Karahantepe, un importante sito neolitico nel sud-est della Türkiye, accanto a siti simili come il celebre Göbeklitepe, è stato scelto da Archaeology Magazine come una delle dieci principali scoperte archeologiche del 2025 ed è apparso sulla copertina della rivista.
«Da quando le prime strutture in pietra sono state portate alla luce a Karahantepe, solo sei anni fa, il sito ha continuato a trasformare la narrazione sulle popolazioni che abitavano l’Anatolia sud-orientale nel periodo neolitico preceramico (circa 12.000–10.200 anni fa).

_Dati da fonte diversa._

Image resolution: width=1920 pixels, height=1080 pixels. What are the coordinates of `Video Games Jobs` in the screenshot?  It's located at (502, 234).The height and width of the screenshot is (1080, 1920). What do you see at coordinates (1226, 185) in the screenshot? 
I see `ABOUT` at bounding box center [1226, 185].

Anche quest’anno non ha fatto eccezione, grazie a una coppia di scoperte uniche», ha scritto la rivista.
Le scoperte di quest’anno nel sito, situato nella provincia sud-orientale di Şanlıurfa, comprendono un raro monumento in pietra scolpito con un volto umano e un insieme di reperti che potrebbero rappresentare la più antica narrazione tridimensionale conosciuta al mondo, ha riferito la rivista.

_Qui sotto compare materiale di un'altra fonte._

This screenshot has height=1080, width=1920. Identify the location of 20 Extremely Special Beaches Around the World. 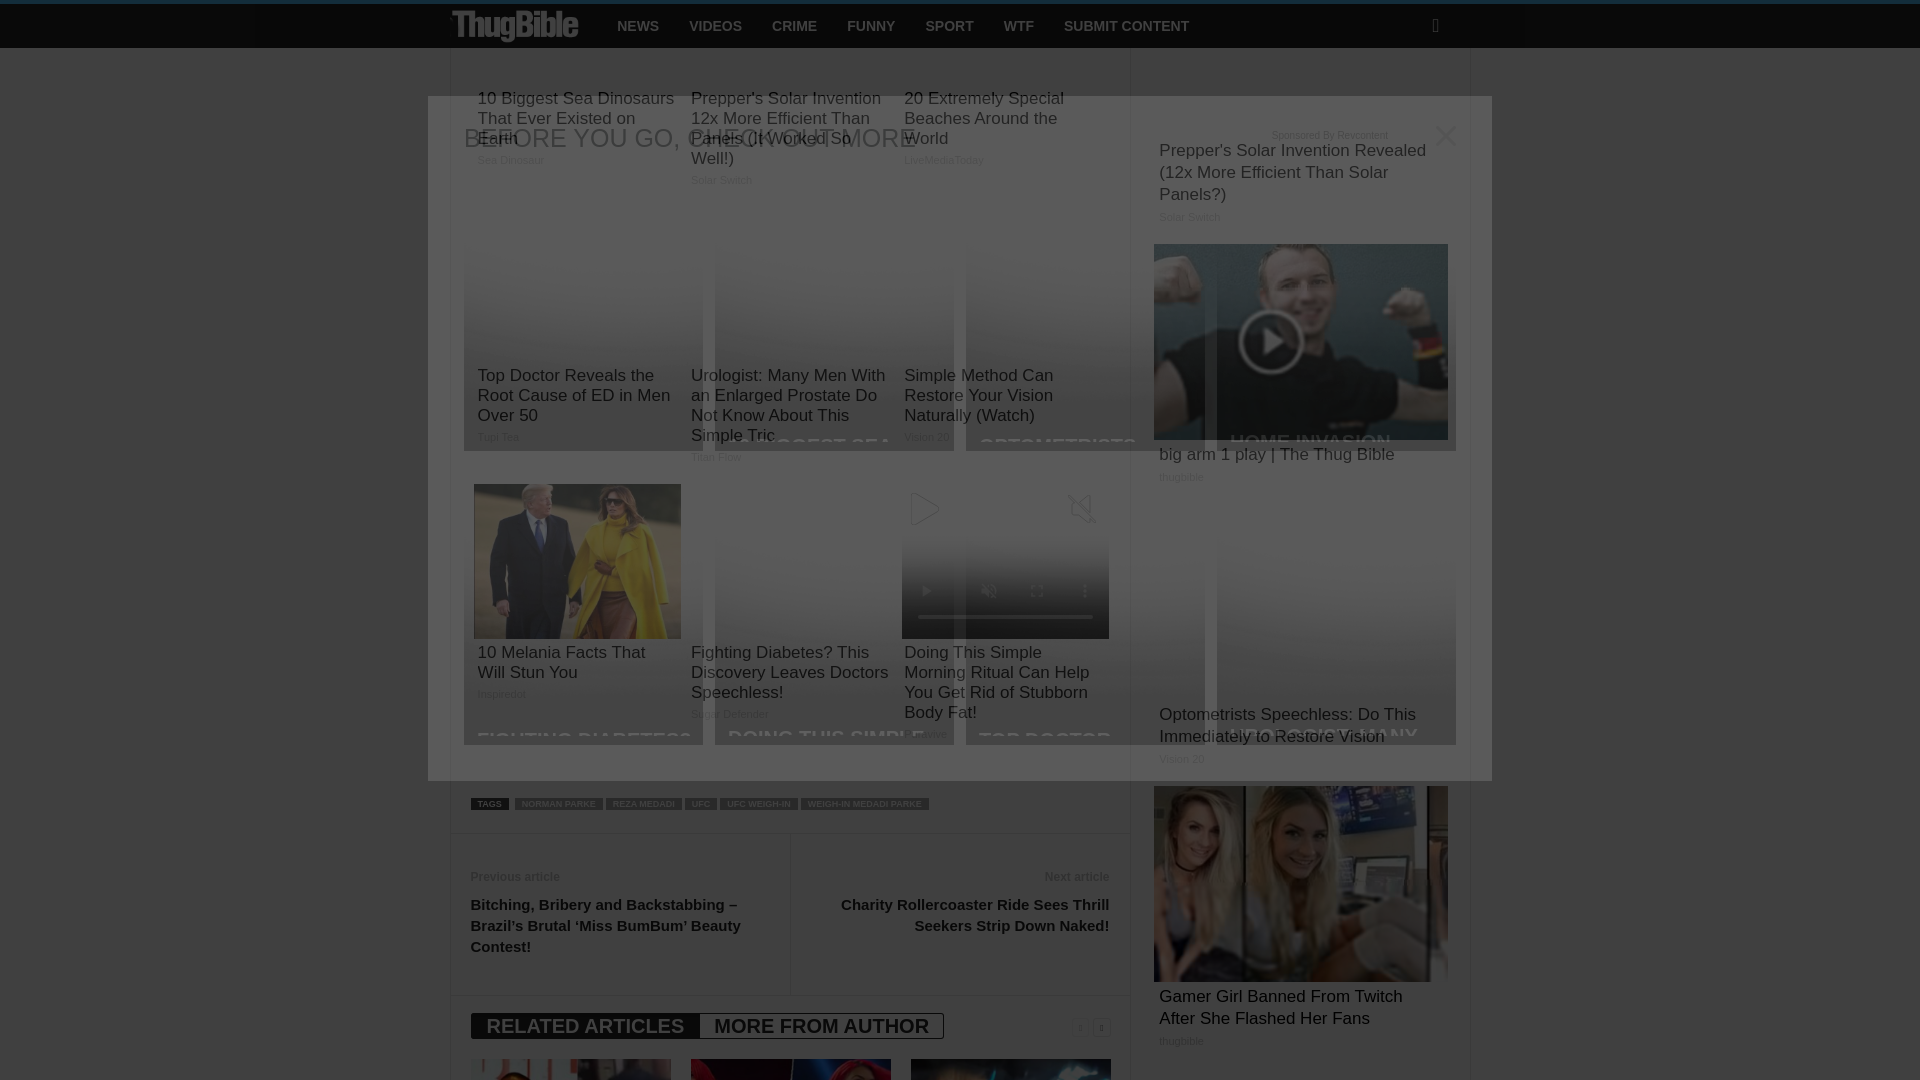
(1004, 90).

Il monumento in pietra è un pilastro a forma di T con un volto umano tridimensionale, un primato per strutture di questo tipo nella regione, ha aggiunto la rivista, sottolineando che i pilastri a T, rinvenuti in diversi siti neolitici, sono ampiamente considerati simboli di figure umane, ma finora nessuno era stato scoperto con un volto scolpito.
Necmi Karul, che guida la squadra di scavo, è stato citato dalla rivista mentre affermava: «La scoperta di un volto sulla sommità del pilastro rafforza l’ipotesi che essi simboleggiassero esseri umani».

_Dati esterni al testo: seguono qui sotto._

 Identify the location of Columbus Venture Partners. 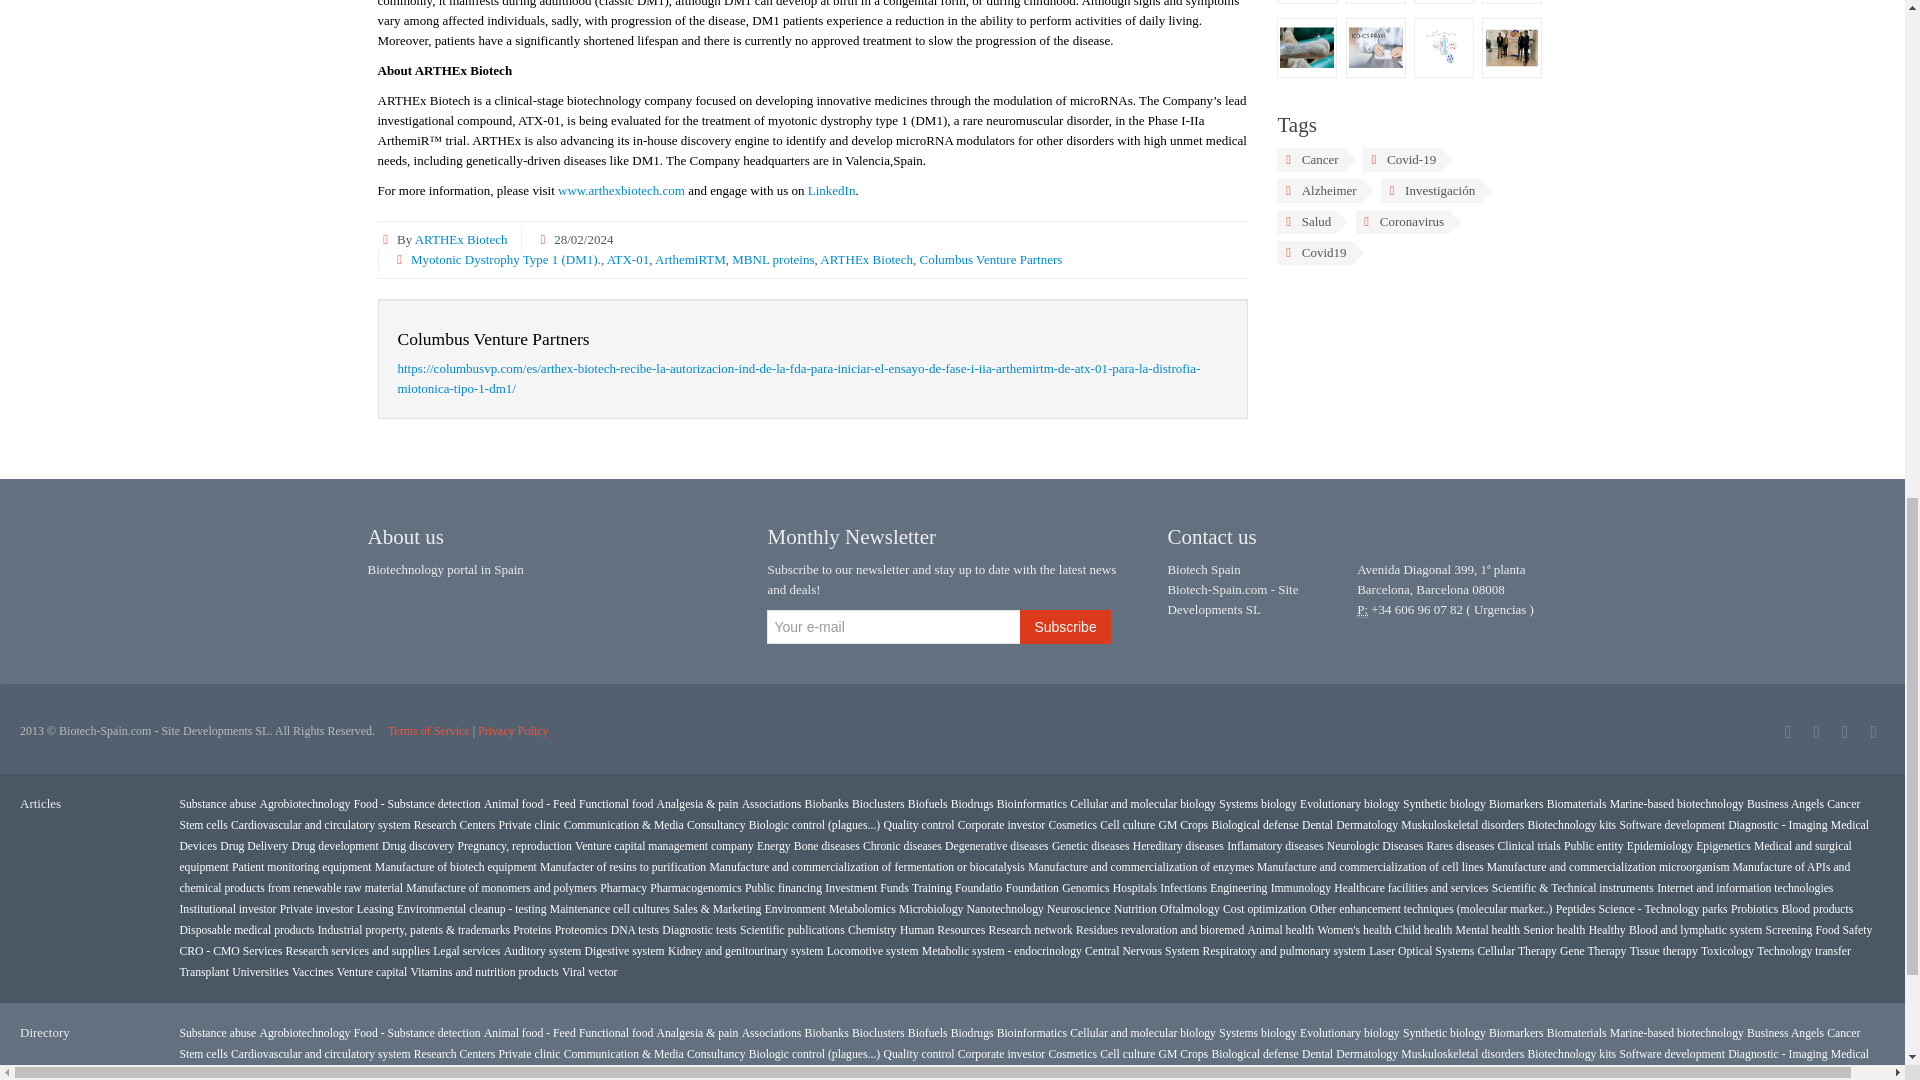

Archaeology Magazine ha osservato che i reperti contribuiscono ad approfondire la comprensione di come le prime comunità dell’Anatolia vedevano se stesse e il loro mondo, offrendo una rara testimonianza di espressione simbolica complessa in un periodo in cui tali resti materiali sono scarsi.
Il sito è una componente chiave del progetto Taş Tepeler, o Colline di Pietra, un insieme di siti archeologici neolitici situati nell’Alta Mesopotamia, nei pressi della città di Şanlıurfa, nella Türkiye odierna. Il progetto esplora i resti neolitici a partire dagli inizi della vita sedentaria fino allo sviluppo delle società agricole, secondo il Ministero della Cultura e del Turismo turco.
«La capitale neolitica del mondo»
Il ministro della Cultura e del Turismo della Türkiye, Mehmet Nuri Ersoy, ha celebrato la pubblicazione sulla piattaforma sociale turca NSosyal, dichiarando: «Karahantepe è sul palcoscenico mondiale».
«Il lavoro scientifico svolto su queste terre sta rimodellando ciò che conosciamo della storia umana. Credo che questo processo complessivo — che va dalle microanalisi e dall’archeometria fino alle scoperte simboliche e agli sforzi di conservazione — consacrerà Taş Tepeler (Colline di Pietra) come la capitale neolitica mondiale», ha affermato Ersoy.
«Continueremo con determinazione a portare alla luce, attraverso la scienza, i 12.000 anni di storia dell’Anatolia e a condividerli con il mondo, preservando il nostro patrimonio culturale», ha aggiunto.
Ersoy ha inoltre ringraziato gli scienziati, i colleghi, l’Ufficio del Governatore di Şanlıurfa e il comune della città per il loro impegno.